Assuming the 90 days trading horizon Lowland Investment is expected to generate 2.44 times less return on investment than Take Two. But when comparing it to its historical volatility, Lowland Investment Co is 2.92 times less risky than Take Two. It trades about 0.14 of its potential returns per unit of risk. Take Two Interactive Software is currently generating about 0.11 of returns per unit of risk over similar time horizon. If you would invest  18,501  in Take Two Interactive Software on December 28, 2024 and sell it today you would earn a total of  3,041  from holding Take Two Interactive Software or generate 16.44% return on investment over 90 days.
Time Period3 Months [change]
DirectionMoves Together 
StrengthSignificant
Accuracy100.0%
ValuesDaily Returns

Lowland Investment Co  vs.  Take Two Interactive Software

 Performance 
       Timeline  
Lowland Investment 

Risk-Adjusted Performance

OK

 
Weak
 
Strong
Compared to the overall equity markets, risk-adjusted returns on investments in Lowland Investment Co are ranked lower than 10 (%) of all global equities and portfolios over the last 90 days. In spite of rather uncertain technical and fundamental indicators, Lowland Investment may actually be approaching a critical reversion point that can send shares even higher in April 2025.
Take Two Interactive 

Risk-Adjusted Performance

OK

 
Weak
 
Strong
Compared to the overall equity markets, risk-adjusted returns on investments in Take Two Interactive Software are ranked lower than 8 (%) of all global equities and portfolios over the last 90 days. In spite of comparatively unsteady basic indicators, Take Two unveiled solid returns over the last few months and may actually be approaching a breakup point.

Lowland Investment and Take Two Volatility Contrast

   Predicted Return Density   
       Returns  

Pair Trading with Lowland Investment and Take Two

The main advantage of trading using opposite Lowland Investment and Take Two positions is that it hedges away some unsystematic risk.
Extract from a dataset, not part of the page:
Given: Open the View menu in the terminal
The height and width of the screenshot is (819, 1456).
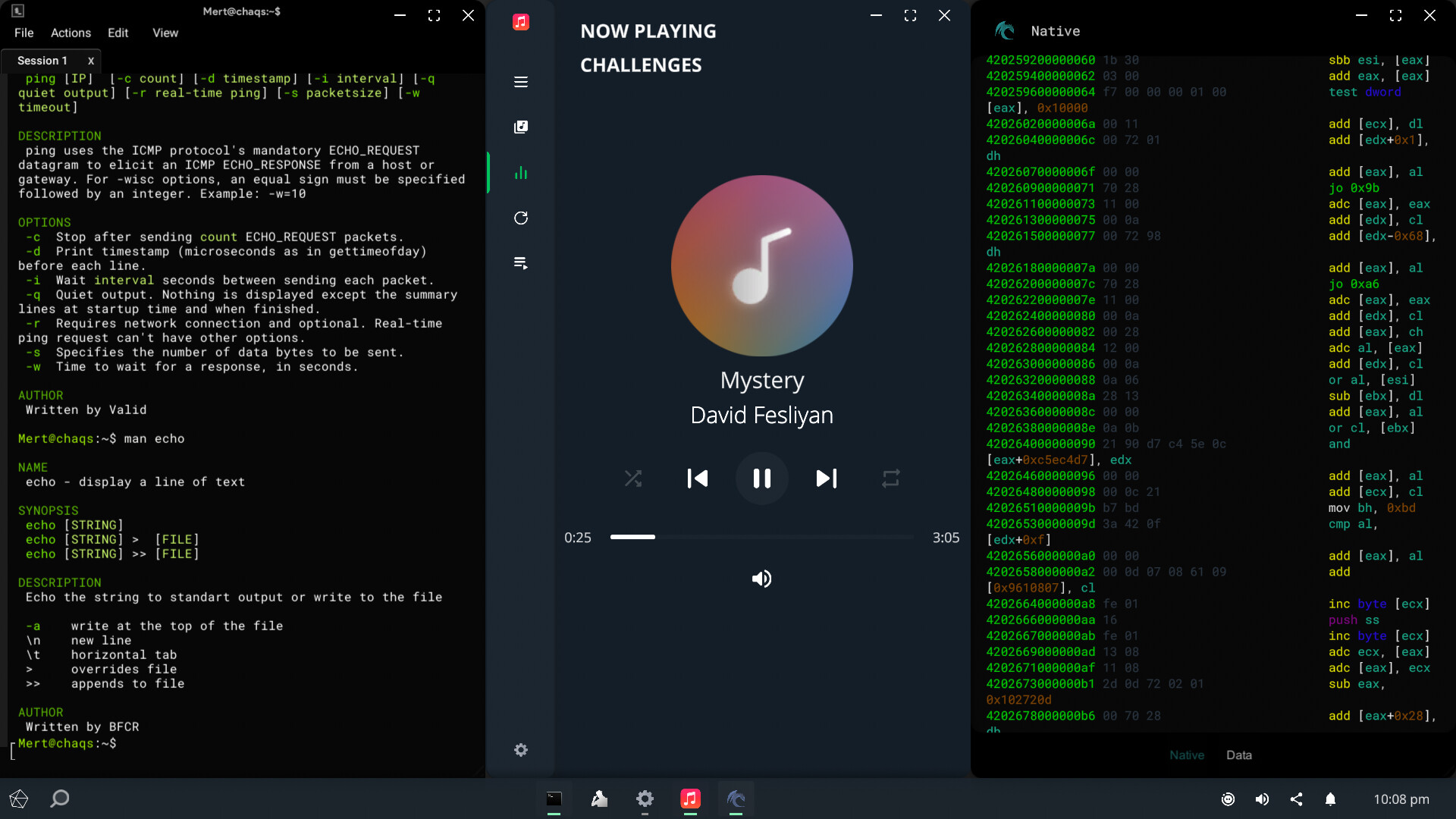Looking at the screenshot, I should (x=165, y=33).
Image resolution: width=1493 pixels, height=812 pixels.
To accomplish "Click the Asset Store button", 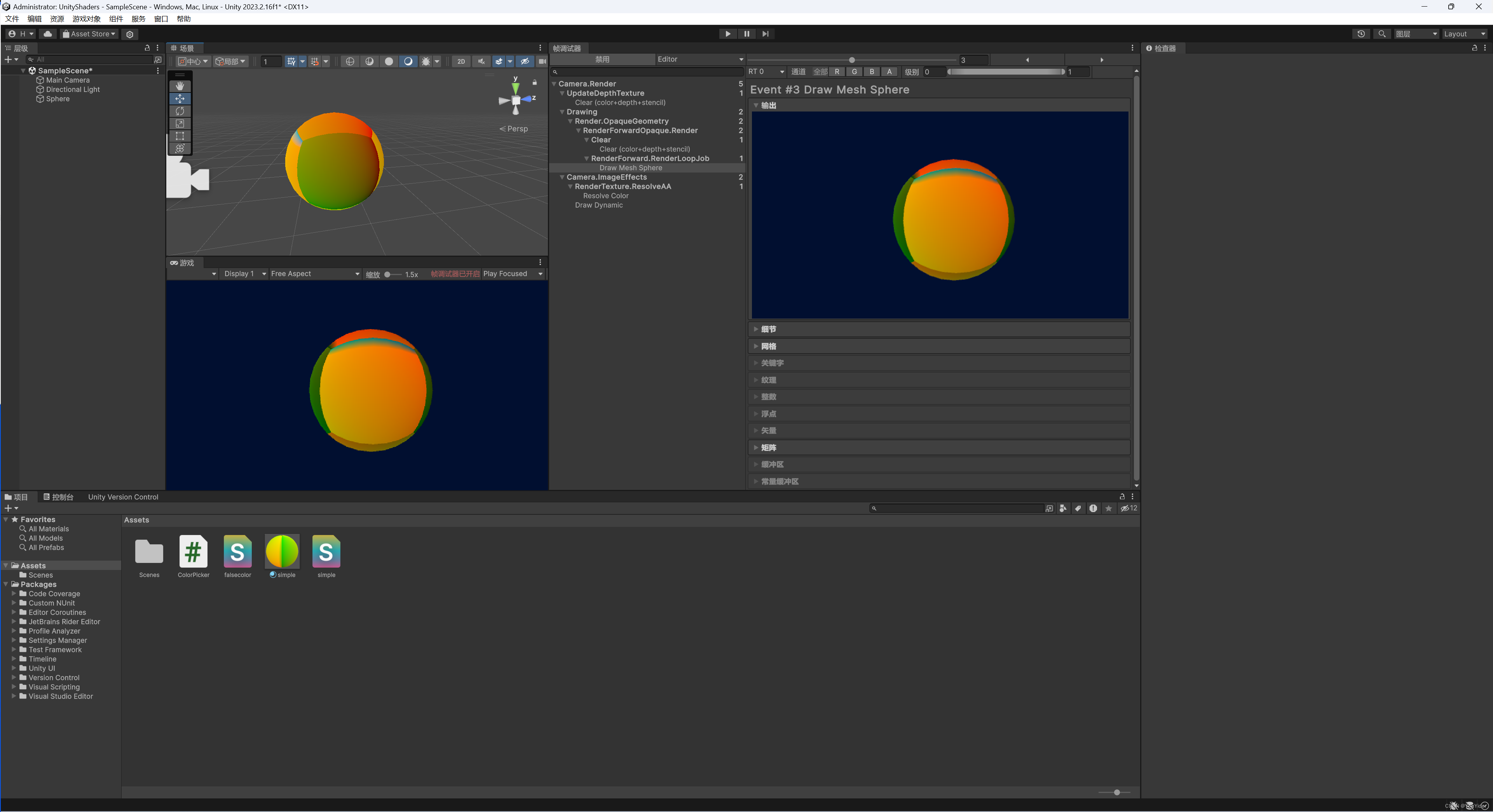I will [89, 34].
Because of two separate transactions, even if Lowland Investment position performs unexpectedly, Take Two can make up some of the losses. Pair trading also minimizes risk from directional movements in the market. For example, if an entire industry or sector drops because of unexpected headlines, the short position in Take Two will offset losses from the drop in Take Two's long position.
The idea behind Lowland Investment Co and Take Two Interactive Software pairs trading is to make the combined position market-neutral, meaning the overall market's direction will not affect its win or loss (or potential downside or upside). This can be achieved by designing a pairs trade with two highly correlated stocks or equities that operate in a similar space or sector, making it possible to obtain profits through simple and relatively low-risk investment.
Check out your portfolio center.
Note that this page's information should be used as a complementary analysis to find the right mix of equity instruments to add to your existing portfolios or create a brand new portfolio. You can also try the Portfolio Rebalancing module to analyze risk-adjusted returns against different time horizons to find asset-allocation targets.